It has been a few years since I gave GIMP another chance, but today since my laptop was dead I needed to do some simple image work. I jumped on http://wilber-loves-apple.org/ and grabbed their GIMP dmg, extracted it and fortunately I had the X Server installed so GIMP popped right up.

I remember the interface being frustrating and unintuitive, and after you get over the fact that the menus are on each of the windows open in the application it's actually become very easy to use for image resizing, scaling, cropping, exporting in the various formats and all of the rotating and other day to day image work you need to do. I didn't get a chance to fool around with the filters and layering but I did get a feeling that for a large piece of the web image work, mockups for the web etc. GIMP may be ready for me to try again as a potential candidate to become one of my day to day tools.

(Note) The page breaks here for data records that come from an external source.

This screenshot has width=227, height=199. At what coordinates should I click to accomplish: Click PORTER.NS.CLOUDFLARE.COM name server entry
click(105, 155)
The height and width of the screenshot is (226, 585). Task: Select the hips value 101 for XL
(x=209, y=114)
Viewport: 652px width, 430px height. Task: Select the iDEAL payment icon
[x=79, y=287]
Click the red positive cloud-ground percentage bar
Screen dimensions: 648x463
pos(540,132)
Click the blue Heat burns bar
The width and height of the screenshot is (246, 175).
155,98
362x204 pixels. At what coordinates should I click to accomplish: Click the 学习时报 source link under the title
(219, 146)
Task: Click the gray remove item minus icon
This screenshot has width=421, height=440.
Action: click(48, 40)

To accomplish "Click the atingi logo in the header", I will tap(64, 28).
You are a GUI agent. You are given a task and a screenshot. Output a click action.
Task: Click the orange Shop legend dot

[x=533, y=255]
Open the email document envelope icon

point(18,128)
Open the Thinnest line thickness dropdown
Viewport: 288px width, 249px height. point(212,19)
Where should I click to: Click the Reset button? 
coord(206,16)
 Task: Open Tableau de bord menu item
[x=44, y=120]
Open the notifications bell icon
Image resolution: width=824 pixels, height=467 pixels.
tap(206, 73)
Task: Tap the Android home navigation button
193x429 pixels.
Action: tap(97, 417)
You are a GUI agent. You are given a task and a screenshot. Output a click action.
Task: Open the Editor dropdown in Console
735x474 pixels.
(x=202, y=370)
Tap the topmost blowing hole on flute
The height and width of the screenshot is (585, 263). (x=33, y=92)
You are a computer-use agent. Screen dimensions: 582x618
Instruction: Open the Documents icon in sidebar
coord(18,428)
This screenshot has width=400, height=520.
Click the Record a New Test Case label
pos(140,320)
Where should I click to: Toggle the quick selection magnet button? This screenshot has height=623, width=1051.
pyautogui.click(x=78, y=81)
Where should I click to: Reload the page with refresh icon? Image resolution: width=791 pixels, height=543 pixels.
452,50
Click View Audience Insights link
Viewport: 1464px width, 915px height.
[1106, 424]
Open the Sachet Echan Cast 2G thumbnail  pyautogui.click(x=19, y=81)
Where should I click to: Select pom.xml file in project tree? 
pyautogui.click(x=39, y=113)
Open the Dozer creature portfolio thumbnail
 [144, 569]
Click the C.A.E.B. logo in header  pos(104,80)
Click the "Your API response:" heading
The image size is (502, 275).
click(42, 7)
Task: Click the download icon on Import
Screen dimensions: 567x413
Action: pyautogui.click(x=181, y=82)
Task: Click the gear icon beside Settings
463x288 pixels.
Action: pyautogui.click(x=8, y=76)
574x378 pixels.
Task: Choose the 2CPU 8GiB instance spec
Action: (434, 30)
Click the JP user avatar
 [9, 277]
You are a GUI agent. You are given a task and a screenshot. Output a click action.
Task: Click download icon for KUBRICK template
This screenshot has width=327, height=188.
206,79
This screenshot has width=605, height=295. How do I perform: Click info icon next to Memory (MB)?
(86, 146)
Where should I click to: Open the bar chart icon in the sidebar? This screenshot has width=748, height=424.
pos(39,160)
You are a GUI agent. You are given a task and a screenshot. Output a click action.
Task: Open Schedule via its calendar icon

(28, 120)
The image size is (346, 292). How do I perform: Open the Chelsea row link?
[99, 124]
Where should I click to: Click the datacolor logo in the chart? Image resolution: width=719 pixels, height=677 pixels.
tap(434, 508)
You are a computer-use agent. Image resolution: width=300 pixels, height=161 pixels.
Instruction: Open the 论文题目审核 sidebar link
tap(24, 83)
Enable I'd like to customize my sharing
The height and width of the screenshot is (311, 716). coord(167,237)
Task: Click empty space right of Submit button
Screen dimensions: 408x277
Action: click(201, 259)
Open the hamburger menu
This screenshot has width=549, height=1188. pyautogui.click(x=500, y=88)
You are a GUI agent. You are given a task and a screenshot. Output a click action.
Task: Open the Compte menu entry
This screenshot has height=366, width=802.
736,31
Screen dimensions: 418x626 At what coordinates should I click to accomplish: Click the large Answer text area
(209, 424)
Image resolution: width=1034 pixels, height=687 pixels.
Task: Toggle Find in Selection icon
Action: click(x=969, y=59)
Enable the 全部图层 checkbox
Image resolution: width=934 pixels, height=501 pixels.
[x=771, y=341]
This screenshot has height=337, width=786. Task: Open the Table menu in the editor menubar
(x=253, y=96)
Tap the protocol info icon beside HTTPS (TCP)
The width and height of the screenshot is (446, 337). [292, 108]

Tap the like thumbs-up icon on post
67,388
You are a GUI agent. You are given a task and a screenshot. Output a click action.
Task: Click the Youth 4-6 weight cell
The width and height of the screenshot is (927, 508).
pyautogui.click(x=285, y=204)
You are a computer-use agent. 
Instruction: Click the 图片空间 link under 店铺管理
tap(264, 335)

Speed wise GIMP loaded significantly faster than photoshop did when it was on this machine before my 10.5 upgrade. The UI was much more responsive than I remember it being, and downloading that binary worked much better than installing from Mac Ports.

I will BLOG again at a later date after I try using it for a web project, but I think those of you who wrote GIMP off a few years ago when I did will be surprised at the progress they have made so give it another chance! And boy am I glad there is an Open Source alternative to Photoshop or all of my image dependent tasks would have been suspended until a much later date.

Go Open Source!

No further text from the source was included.